We Need to Learn to Live in the Paradoxical State of Weeping and Rejoicing
April 9, 2019
by Blaire Ostler
Submitted to Affirmation following The Church of Jesus Christ of Latter-day Saint’s reversal of their November 2015 policy changes that prohibited children of LGBTQ parents from being blessed and baptized and characterized members of the church entering into same-sex marriages as apostates. These changes became known within the LGBTQ Mormon community as the “exclusion policy,” “policy of exclusion,” or “PoX.” The day after the reversal of this policy was announced, Nathan Kitchen, President of Affirmation, invited anyone willing to and share their authentic feelings and all their stories of grief, anger, relief, sadness, happiness, confusion, whatever they may be that surround the rescinding this policy. “As President of Affirmation, I want to be sure Affirmation does not hide you or your stories as we move forward,” wrote Kitchen in his invitation.
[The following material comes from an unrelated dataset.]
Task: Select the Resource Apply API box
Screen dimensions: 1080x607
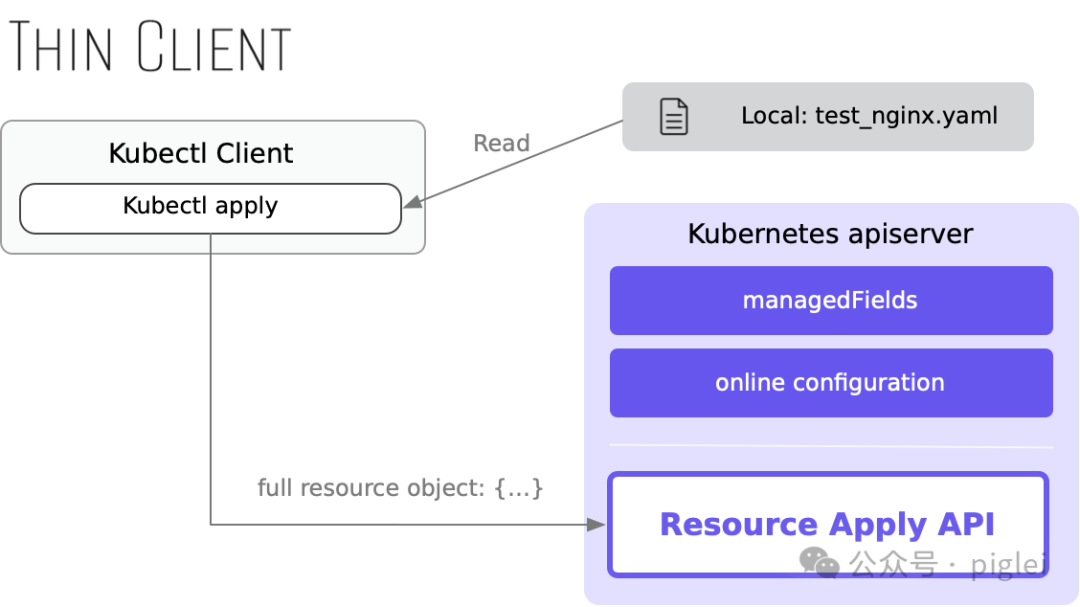Action: coord(829,524)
If you have reactions or a story to share about the reversal of the exclusion policy, please send to [email protected]. You can also read other stories and reactions to the reversal of the exclusion policy.
Within regards to the most recent policy changes, there are some things I’d like you to know.
Please know that queer folks have been deeply injured by the Policy of Exclusion (POX) and so far as I’m concerned queer folks can take all the time we need in processing these most recent changes. These policies aren’t just theory or tangential for us. They are lived experiences for us and our children.
Please know, for some queer folks, this is a textbook abusive relationship. The abuser hits you, then they do something remorseful. They hit you again a few days later, then do something remorseful. Round and round we go. The queer community is experiencing whiplash. Allies, please be sensitive that when you celebrate the remorse of our abuser (which isn’t inherently wrong in and of itself) it feels like you forgot we are still healing from the last time they hit us.
Please know you don’t get to tell a victim of abuse when it’s time to forgive, move on, and celebrate. We will do that when we are ready, and each of us will do that differently. That pain and trauma don’t just disappear with a policy change, or even an apology (which still has not happened).
Please know I stand firmly that queer folks who have been excommunicated and/or disciplined for LGBTQ+ issues should have their excommunication repealed and issued a full reinstatement. I think the children who had to have their baby blessings and baptisms canceled should be issued an apology. Yes, I think the brethren, as stewards of the Church, should apologize to the children affected by the POX.
Please know we need to learn to live in the paradoxical state of weeping and rejoicing (Romans 12:15). We are allowed a full range of emotions. You are allowed to feel anger, frustration, joy, elation, pain, sorrow, hope, skepticism, faith, and forgiveness. I am feeling all these emotions at this very moment, and they are not mutually exclusive.
Please know this policy still does not address concerns of gender. Trans men and all women (queer, straight, cis, trans, intersex, or otherwise) are still denied full participation in these rituals. Until all genders are ordained, our rituals will continue to be exclusionary even beyond the queer community and the POX.
Please know I celebrate this drop in the bucket, because that’s how buckets get filled. Change tends to be slow and painful for those of us that had to fight for every drop. Activism doesn’t come with a gold star for the activists who made it possible. Some will despise and ridicule us for our work to stop the abuse and then in the same breath praise the abuser who finally listened to us. Activism isn’t about popularity. It’s about filling the bucket with each essential drop even though people will despise you for it. I celebrate this drop with you, because this was our drop. It was our queer activism that made this specific drop possible.
Please know that overall these are good changes. This paves the groundwork for further improvement, if only in potential. It’s a step in the right direction. So far as these changes are laying the foundation for more inclusion, I support them.
As for the Church and its leaders, please know, that I thank you for listening. You did the right thing and I applaud your willingness to reverse these policies. But please, don’t hit me again. Don’t take advantage of my willingness to reconcile with you as an opportunity to hit me again.